The problem, Lamb says, is that water does not get enough attention in the board room. Fewer than a third of companies (31 per cent) have incentive policies based on water withdrawal and half that amount (15 per cent) have pollution-related incentives. Yet we know that incentives work - Lamb says companies with executive pay policies linked to carbon reduction are nine times as likely to meet their targets as those that don't.
If companies cannot reduce their water use voluntarily, they may face new regulation to make them do so, or a backlash against their operations from local communities. "The risks businesses face are not necessarily hydrological," Lamb says. "The amount of water they abstract may be only a small fraction of the total, but if local communities think your water consumption is too high, then this becomes much more of a reputational and brand value issue. We have seen how local perceptions can lead to companies losing their social - and their actual - licence to operate being taken away."
The risks businesses face are not necessarily hydrological - Cate Lamb, CDP
The most famous examples of reputational damage are the travails of Coca Cola and Pepsi in India, where they have faced sales bans and trader boycotts over claims they were over-exploiting national water resources. "If you operate in the global South, you are compelled to deal with this now," Williams says. "Indian CEOs say this is one of the top three issues that keep them awake at night. This might not be right at the door of CEOs in developed markets, but within the next five years, they're going to have to deal with it."
Water use by companies can be a very sensitive issue, particularly in areas where communities have not been a priority for governments for many years, Lamb says.
Now companies operating in India and other water-stressed markets are having to commit to comprehensive water stewardship to retain their licence to operate.
For many firms, helping to meet the targets of SDG6 requires a new approach to growth and new ways of thinking about water. "Many businesses are founded on the unconscious assumption that they will always have access to the quality and quantity of water they need and we know that is no longer true," Lamb says. "Businesses would do well to test that assumption again and innovate so they can be part of the solution rather than part of the problem."

········

Task prompt: For each of the following statements, answer yes or no to whether it agrees with the passage on corporate water use, and quote the words from the passage that settle it. 1. Fewer than a third of companies have incentive policies based on water withdrawal. 2. Coca Cola and Pepsi faced sales bans and trader boycotts in China. 3. Companies that link executive pay to carbon reduction are twice as likely to meet their targets as those that don't.

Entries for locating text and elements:
········

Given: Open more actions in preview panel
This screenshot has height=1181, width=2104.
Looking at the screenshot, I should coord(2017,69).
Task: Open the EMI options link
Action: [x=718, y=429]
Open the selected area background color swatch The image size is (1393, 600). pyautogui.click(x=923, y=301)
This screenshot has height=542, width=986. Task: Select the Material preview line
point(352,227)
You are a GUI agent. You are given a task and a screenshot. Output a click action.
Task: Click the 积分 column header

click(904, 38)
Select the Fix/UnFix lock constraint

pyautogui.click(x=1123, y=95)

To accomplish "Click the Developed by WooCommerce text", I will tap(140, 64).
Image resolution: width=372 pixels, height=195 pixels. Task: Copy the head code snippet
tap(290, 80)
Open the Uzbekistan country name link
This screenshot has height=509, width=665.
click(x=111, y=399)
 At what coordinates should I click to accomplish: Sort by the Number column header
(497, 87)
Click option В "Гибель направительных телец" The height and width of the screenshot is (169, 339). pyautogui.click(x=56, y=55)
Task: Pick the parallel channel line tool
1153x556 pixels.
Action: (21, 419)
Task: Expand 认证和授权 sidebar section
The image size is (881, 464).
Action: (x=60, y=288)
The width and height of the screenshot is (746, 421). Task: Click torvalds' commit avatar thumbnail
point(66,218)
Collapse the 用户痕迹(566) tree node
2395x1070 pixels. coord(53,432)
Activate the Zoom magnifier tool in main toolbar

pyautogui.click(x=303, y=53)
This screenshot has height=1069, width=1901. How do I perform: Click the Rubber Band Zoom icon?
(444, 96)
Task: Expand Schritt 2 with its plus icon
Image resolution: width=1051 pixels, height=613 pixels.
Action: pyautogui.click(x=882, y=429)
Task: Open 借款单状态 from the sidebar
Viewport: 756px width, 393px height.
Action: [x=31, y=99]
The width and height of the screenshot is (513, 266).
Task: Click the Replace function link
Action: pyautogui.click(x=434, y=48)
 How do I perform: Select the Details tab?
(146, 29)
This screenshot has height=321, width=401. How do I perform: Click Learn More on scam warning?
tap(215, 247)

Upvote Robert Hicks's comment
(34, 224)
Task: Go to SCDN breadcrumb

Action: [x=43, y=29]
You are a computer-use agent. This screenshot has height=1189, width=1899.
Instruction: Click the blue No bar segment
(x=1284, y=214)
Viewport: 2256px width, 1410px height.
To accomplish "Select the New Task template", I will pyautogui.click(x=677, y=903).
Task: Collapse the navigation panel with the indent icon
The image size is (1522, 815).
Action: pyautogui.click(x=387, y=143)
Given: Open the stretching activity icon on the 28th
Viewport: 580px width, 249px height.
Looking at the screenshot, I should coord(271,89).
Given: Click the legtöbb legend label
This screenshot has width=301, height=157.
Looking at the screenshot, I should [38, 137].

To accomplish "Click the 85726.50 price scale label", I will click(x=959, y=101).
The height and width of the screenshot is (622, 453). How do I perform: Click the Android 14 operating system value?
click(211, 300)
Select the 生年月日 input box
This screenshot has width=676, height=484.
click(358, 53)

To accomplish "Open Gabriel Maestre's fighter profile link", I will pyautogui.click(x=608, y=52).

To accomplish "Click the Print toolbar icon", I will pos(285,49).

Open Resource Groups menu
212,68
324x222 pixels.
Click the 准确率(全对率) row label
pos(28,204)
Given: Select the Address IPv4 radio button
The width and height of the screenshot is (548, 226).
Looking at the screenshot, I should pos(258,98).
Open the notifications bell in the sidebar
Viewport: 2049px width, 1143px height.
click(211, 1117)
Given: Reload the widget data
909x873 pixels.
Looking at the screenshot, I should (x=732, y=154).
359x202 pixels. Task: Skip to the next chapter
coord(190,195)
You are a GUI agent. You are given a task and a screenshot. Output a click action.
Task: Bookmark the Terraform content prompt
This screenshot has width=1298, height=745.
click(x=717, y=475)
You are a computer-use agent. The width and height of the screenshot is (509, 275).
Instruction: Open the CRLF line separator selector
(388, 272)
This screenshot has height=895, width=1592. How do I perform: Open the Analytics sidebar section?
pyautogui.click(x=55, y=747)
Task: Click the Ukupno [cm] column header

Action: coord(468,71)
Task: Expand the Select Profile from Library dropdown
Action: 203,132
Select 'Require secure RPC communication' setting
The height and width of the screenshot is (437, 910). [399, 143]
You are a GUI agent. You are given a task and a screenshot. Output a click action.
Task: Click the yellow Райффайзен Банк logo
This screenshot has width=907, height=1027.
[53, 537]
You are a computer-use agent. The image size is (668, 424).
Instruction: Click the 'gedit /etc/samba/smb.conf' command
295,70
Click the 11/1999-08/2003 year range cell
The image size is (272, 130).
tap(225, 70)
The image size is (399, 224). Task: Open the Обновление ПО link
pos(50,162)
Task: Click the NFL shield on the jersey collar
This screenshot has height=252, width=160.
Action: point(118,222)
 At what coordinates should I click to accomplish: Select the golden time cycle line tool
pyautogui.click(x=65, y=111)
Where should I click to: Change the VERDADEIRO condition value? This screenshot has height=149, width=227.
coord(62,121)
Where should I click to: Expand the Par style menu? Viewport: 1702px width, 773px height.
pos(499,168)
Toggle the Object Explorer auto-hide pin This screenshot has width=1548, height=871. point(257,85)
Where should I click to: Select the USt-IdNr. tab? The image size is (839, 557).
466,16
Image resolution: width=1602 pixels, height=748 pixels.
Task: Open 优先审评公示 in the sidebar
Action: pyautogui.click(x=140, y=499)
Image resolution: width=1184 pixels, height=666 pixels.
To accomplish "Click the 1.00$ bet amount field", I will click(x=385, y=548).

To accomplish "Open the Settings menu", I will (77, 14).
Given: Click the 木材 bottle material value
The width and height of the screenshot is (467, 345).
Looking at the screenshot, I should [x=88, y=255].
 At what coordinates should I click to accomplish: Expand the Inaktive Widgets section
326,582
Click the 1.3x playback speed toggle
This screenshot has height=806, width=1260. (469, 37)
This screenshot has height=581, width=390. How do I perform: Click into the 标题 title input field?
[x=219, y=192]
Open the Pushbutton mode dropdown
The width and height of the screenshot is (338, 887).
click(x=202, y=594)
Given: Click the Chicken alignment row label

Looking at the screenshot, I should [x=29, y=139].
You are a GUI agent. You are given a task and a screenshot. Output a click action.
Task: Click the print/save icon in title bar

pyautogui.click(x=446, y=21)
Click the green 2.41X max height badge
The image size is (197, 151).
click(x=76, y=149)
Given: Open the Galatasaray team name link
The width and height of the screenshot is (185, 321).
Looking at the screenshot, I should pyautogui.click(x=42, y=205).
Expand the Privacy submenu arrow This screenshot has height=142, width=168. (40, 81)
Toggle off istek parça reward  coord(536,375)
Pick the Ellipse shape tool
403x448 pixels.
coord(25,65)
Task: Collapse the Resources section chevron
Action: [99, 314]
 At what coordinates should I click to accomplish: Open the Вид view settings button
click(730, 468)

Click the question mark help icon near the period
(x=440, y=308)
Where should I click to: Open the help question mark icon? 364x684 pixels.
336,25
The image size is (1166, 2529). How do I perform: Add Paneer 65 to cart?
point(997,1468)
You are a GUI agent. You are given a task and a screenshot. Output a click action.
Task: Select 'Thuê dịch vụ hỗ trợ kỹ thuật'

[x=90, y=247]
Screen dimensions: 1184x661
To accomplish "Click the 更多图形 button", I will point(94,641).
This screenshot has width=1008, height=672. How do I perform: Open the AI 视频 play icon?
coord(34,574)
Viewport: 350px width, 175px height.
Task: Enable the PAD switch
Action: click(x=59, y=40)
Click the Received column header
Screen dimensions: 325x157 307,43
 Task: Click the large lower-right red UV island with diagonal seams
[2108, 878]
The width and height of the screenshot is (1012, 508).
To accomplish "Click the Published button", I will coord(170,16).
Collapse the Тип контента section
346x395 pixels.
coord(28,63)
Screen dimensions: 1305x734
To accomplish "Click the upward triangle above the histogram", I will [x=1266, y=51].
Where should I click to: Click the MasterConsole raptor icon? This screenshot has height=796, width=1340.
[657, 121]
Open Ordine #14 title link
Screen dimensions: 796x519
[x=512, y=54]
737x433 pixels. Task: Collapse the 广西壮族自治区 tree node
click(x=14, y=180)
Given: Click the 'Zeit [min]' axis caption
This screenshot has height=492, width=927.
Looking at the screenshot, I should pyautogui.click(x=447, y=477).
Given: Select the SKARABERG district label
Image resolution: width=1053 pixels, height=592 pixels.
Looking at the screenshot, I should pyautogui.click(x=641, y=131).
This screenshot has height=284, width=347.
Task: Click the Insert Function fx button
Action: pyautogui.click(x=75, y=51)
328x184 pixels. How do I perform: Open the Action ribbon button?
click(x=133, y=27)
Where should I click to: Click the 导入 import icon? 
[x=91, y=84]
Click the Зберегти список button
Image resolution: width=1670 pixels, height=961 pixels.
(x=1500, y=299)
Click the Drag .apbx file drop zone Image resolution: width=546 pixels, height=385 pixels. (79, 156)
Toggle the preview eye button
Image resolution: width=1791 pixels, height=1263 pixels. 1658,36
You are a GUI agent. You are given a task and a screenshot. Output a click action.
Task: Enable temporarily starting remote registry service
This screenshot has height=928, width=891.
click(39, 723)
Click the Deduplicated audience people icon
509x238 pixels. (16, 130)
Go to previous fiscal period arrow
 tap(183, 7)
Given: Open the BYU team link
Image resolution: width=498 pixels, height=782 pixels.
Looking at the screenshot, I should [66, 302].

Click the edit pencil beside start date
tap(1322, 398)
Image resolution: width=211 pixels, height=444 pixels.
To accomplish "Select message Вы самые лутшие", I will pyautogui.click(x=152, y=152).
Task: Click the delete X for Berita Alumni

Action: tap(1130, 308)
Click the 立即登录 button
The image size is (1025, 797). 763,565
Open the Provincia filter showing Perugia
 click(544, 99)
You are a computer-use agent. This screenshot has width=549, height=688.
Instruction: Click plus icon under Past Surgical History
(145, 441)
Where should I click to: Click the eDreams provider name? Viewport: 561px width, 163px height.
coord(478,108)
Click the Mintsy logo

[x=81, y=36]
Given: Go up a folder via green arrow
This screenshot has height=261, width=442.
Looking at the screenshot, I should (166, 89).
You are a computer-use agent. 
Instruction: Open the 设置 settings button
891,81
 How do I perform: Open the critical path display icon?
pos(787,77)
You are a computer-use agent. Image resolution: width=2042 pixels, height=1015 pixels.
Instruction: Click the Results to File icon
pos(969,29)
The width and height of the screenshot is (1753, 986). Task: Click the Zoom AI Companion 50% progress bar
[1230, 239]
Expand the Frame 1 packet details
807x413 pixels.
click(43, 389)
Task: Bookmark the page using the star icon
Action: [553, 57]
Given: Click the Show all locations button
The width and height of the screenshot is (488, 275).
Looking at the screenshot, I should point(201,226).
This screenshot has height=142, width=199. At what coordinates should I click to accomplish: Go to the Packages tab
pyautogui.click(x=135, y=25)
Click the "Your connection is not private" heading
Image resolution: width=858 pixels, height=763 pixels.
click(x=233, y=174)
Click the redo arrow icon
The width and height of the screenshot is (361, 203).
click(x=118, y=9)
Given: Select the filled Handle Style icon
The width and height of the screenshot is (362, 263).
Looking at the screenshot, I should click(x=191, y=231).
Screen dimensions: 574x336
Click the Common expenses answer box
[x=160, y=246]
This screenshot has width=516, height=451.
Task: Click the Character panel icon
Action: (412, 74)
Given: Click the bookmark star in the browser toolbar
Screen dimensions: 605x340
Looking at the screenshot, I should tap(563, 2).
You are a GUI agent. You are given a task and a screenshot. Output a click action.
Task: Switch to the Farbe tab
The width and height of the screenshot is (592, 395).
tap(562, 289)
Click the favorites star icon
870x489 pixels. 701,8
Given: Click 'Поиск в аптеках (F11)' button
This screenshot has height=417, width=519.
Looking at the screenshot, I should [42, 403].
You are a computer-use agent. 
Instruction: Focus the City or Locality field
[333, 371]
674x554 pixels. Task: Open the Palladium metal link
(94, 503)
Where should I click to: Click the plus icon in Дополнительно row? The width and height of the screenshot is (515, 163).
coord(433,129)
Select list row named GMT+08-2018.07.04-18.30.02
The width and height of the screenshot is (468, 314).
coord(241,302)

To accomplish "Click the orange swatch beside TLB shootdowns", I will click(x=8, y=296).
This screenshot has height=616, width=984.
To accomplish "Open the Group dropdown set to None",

········

Finished answer:
1. Yes: "Fewer than a third of companies (31 per cent) have incentive policies based on water withdrawal"
2. No: "the travails of Coca Cola and Pepsi in India, where they have faced sales bans and trader boycotts"
3. No: "nine times as likely to meet their targets as those that don't"